**Problem to work on**
Could you find every line in the records below that contains the word "agent" and copy it?

-=-=-

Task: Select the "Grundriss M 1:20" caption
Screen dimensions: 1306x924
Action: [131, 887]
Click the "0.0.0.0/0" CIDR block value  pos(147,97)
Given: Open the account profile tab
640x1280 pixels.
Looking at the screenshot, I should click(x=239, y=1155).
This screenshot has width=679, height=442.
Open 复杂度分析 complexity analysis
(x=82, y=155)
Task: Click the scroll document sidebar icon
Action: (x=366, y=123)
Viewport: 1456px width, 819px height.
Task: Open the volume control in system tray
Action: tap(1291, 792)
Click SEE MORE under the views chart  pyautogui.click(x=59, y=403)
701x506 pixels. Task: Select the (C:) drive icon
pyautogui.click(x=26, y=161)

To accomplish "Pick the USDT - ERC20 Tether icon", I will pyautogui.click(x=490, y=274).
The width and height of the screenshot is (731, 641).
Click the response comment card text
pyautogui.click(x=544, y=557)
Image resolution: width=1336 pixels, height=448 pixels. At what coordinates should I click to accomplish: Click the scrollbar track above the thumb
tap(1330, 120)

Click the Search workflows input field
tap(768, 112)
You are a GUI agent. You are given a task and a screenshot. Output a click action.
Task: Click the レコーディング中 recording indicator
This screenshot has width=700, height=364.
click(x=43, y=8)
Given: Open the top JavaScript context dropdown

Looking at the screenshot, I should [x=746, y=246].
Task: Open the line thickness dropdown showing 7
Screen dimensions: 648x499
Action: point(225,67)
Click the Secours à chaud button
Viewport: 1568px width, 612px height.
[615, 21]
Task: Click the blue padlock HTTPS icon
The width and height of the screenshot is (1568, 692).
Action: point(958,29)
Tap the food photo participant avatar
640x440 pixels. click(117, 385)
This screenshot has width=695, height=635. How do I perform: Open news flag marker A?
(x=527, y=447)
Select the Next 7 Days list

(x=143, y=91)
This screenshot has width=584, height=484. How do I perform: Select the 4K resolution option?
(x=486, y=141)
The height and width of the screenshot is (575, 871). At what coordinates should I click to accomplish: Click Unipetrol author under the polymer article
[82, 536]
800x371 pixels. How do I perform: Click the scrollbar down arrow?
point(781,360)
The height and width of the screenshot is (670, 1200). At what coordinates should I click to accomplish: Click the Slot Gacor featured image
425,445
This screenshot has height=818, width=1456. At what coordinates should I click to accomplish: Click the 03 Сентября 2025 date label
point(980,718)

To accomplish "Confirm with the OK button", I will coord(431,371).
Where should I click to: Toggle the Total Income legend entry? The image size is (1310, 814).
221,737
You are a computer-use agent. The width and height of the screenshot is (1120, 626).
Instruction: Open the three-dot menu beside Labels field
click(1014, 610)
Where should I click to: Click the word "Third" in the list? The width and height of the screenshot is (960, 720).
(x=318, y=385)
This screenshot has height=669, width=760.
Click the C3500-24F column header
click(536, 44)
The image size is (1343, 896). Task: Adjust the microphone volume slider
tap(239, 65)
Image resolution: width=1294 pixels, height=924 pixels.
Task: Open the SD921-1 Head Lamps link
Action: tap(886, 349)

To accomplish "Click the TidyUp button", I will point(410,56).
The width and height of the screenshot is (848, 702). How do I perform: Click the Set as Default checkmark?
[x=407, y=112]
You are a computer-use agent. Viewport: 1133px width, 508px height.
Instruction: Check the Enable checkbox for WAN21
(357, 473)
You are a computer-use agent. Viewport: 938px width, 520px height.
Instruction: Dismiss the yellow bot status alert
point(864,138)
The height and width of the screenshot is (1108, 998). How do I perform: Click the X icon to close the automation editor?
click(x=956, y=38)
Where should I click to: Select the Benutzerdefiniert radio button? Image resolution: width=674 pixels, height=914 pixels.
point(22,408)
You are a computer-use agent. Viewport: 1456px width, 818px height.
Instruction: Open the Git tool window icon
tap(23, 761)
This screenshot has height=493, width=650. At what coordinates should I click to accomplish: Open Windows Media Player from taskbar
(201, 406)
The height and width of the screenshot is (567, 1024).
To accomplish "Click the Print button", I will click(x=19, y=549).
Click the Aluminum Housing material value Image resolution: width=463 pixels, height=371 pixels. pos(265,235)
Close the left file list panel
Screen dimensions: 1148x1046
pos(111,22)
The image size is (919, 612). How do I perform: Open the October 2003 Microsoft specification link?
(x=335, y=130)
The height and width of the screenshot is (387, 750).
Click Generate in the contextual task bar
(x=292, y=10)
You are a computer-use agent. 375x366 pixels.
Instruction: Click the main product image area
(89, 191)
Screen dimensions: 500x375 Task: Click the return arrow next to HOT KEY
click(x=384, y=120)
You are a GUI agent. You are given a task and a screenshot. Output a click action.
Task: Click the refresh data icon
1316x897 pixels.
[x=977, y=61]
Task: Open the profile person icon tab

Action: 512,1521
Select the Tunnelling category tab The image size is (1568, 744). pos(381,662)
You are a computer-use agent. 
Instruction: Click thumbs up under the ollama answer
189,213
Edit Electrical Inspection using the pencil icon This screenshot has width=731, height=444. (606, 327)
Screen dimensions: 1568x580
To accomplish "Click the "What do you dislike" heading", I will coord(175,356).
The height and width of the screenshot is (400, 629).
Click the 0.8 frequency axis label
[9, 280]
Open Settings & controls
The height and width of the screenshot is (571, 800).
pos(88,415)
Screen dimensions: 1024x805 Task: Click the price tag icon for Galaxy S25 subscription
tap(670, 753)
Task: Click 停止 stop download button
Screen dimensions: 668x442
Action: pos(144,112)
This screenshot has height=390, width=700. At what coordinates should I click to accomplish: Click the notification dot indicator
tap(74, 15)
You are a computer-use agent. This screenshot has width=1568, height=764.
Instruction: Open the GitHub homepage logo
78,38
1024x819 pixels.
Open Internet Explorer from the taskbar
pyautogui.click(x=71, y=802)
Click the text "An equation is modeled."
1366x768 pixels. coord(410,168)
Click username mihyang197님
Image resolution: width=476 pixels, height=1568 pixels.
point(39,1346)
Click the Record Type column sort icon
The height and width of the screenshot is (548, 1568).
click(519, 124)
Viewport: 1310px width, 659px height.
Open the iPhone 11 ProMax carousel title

-=-=-

**Task answer**
You are a GUI agent. You are given a task and a screenshot. Output a click action.
You are a computer-use agent. The width and height of the screenshot is (1120, 626).
You are a computer-use agent. Viewport: 1133px width, 508px height.
You are a computer-use agent. Viewport: 938px width, 520px height.
You are a computer-use agent. Viewport: 1456px width, 818px height.
You are a computer-use agent. 375x366 pixels.
You are a GUI agent. You are given a task and a screenshot. Output a click action.
You are a computer-use agent. 
You are a computer-use agent. This screenshot has width=1568, height=764.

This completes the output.